Что же касается активного сопротивления, то его как раз основали коммунисты после нападения Германии на СССР — нечто вроде попытки открыть второй фронт.
Опросов общественного мнения в те времена, а особенно в тех условиях, не было, и в этом заключается существенная разница с нашими временами, когда чуть ли не каждого встречного мы автоматически зачисляем в тот или иной «процент». Поэтому историкам приходится прибегать к косвенным подсчетам и оценкам. Всего, по мнению Гилди, во французском сопротивлении принимало участие около одного процента населения, а прямое сотрудничество с оккупантами объединяло около двух процентов — и те и другие придерживались довольно четко оформленных и диаметрально противоположных политических взглядов. Как показывает анализ демографического состава этих групп, в первой сильно преобладали коммунисты, бывшие военнопленные, евреи, а также участники гражданской войны в Испании на стороне республиканцев, после поражения нашедшие убежище в соседней Франции, причем значительную часть составляли иностранцы. Гилди, отмечая социальную маргинальность этих людей, приходит как бы к тавтологическому, но на самом деле многое проясняющему выводу: позицию нонконформизма занимали преимущественно те, кто уже проявил к нему склонность в других, менее напряженных, ситуациях.
Что же касается прямых коллаборантов и вишистских функционеров, они вряд ли рассматривали свое поведение как открытое пособничество врагу. Подавляющей мотивировкой здесь была ненависть к левым, по мнению этого контингента погубившим страну, и надежда на помощь Германии в победе над общими врагами и по-своему понимаемом возрождении Европы. Тем временем подавляющее большинство французов, не примыкавших ни к одному из этих идеологических полюсов, было занято простым выживанием в резко ухудшившихся условиях оккупации и войны. Жан-Поль Сартр, в ту пору далекий от всякой политической активности, спокойно предавался литературному творчеству и дискуссиям в парижских кафе, бок о бок с немецким интеллектуалом и нацистским офицером Эрнстом Юнгером, тогда как Альбер Камю, выходец из Алжира с несмываемым статусом постороннего в этом интеллектуальном бомонде, редактировал подпольный орган сопротивления «Combat».
★ ★ ★ ★
■ Задания ■
**1)** Перепишите без изменений записи от самого начала до строки с «tap(68, 14)» включительно.
**2)** Напишите продолжение отрывка о Франции в годы немецкой оккупации, начиная сразу после его последнего предложения.

■ Исходные записи ■
★ ★ ★ ★
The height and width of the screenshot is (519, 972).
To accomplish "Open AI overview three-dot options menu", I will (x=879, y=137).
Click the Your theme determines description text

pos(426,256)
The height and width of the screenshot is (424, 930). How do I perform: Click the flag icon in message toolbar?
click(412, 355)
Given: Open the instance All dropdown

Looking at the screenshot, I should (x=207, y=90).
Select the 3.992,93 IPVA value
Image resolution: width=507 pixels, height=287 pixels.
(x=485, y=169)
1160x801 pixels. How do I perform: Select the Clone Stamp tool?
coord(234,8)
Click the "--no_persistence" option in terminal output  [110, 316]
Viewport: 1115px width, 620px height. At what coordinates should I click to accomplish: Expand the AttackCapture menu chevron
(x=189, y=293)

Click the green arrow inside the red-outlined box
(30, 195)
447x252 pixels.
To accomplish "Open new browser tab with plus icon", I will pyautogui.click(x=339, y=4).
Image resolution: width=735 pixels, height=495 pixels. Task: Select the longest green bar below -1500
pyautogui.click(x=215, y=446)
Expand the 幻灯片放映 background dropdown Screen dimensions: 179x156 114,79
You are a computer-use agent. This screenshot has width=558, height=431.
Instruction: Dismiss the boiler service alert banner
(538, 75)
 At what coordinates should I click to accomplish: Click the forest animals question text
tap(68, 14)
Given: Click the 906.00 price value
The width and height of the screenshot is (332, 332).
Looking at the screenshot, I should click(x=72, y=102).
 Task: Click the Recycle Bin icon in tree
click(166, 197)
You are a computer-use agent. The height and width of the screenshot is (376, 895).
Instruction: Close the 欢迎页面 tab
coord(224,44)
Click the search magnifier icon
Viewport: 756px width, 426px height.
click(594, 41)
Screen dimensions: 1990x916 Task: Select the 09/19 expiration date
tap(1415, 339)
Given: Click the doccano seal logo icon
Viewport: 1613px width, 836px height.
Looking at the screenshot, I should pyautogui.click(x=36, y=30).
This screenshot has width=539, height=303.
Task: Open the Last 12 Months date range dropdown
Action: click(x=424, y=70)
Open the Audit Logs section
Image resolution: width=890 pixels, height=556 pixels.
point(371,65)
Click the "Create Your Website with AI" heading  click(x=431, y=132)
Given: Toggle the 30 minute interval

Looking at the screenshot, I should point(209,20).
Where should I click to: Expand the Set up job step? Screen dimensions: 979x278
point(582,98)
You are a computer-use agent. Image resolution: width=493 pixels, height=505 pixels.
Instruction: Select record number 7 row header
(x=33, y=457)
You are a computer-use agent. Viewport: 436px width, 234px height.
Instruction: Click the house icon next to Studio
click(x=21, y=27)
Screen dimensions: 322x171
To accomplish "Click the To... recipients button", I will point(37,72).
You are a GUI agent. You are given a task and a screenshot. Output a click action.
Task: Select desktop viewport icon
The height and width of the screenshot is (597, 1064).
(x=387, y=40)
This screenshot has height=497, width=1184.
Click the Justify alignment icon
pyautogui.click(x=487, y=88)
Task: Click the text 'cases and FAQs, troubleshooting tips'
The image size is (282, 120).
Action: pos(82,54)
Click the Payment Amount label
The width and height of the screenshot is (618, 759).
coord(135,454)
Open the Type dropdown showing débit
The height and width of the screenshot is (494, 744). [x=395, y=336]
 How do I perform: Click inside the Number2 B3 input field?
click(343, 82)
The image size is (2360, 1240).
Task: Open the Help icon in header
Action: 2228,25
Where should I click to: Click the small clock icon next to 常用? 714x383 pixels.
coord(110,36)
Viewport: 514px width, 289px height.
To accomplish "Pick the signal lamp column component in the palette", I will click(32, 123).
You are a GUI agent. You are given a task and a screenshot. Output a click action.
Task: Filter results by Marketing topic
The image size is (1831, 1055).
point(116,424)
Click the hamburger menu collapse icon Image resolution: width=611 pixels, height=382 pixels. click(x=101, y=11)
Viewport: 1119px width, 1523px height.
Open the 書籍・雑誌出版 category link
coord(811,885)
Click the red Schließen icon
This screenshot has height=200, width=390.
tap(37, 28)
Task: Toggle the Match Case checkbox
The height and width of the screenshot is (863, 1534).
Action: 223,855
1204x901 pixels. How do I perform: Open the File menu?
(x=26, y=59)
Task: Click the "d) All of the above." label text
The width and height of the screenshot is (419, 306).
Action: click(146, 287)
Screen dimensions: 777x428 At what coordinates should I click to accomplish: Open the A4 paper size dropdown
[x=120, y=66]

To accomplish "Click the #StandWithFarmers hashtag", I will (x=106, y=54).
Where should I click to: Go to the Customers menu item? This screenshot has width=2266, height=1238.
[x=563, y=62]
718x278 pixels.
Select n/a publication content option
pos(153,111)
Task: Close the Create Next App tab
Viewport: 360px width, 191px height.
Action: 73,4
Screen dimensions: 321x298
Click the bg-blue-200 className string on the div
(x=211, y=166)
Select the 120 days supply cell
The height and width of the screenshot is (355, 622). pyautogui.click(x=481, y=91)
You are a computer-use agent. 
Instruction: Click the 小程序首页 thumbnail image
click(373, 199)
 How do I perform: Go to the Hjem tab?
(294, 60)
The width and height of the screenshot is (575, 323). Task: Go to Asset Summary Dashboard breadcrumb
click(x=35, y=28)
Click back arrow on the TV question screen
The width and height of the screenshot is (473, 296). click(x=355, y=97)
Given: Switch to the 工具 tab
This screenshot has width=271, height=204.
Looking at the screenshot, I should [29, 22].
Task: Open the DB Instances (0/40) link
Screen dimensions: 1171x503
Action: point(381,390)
★ ★ ★ ★
■ Ответы к заданиям ■
**1)**
The height and width of the screenshot is (519, 972).
To accomplish "Open AI overview three-dot options menu", I will (x=879, y=137).
Click the Your theme determines description text

pos(426,256)
The height and width of the screenshot is (424, 930). How do I perform: Click the flag icon in message toolbar?
click(412, 355)
Given: Open the instance All dropdown

Looking at the screenshot, I should (x=207, y=90).
Select the 3.992,93 IPVA value
Image resolution: width=507 pixels, height=287 pixels.
(x=485, y=169)
1160x801 pixels. How do I perform: Select the Clone Stamp tool?
coord(234,8)
Click the "--no_persistence" option in terminal output  [110, 316]
Viewport: 1115px width, 620px height. At what coordinates should I click to accomplish: Expand the AttackCapture menu chevron
(x=189, y=293)

Click the green arrow inside the red-outlined box
(30, 195)
447x252 pixels.
To accomplish "Open new browser tab with plus icon", I will pyautogui.click(x=339, y=4).
Image resolution: width=735 pixels, height=495 pixels. Task: Select the longest green bar below -1500
pyautogui.click(x=215, y=446)
Expand the 幻灯片放映 background dropdown Screen dimensions: 179x156 114,79
You are a computer-use agent. This screenshot has width=558, height=431.
Instruction: Dismiss the boiler service alert banner
(538, 75)
 At what coordinates should I click to accomplish: Click the forest animals question text
tap(68, 14)

**2)**
Интерес самого Роберта Гилди к идеологическому расслоению общества в экстремальных социальных условиях возник, по его собственному признанию, из наблюдений за оксфордским академическим окружением тридцатипятилетней давности, в пору его молодости, — он пришел к выводу, что большинство из этих пожилых консервативных людей оказались бы в лагере коллаборантов. У меня, однако, есть собственный опыт жизни в таком обществе — в Советском Союзе на склоне его дней. Ситуация была далеко не такой беспощадной, как в оккупированной нацистами стране или даже в том же СССР, но тридцатью годами раньше. И, тем не менее, риск выбора был реальным, нередко чреватым крахом всех жизненных упований, — именно в этой связи мне и вспомнился эпизод почти полувековой давности.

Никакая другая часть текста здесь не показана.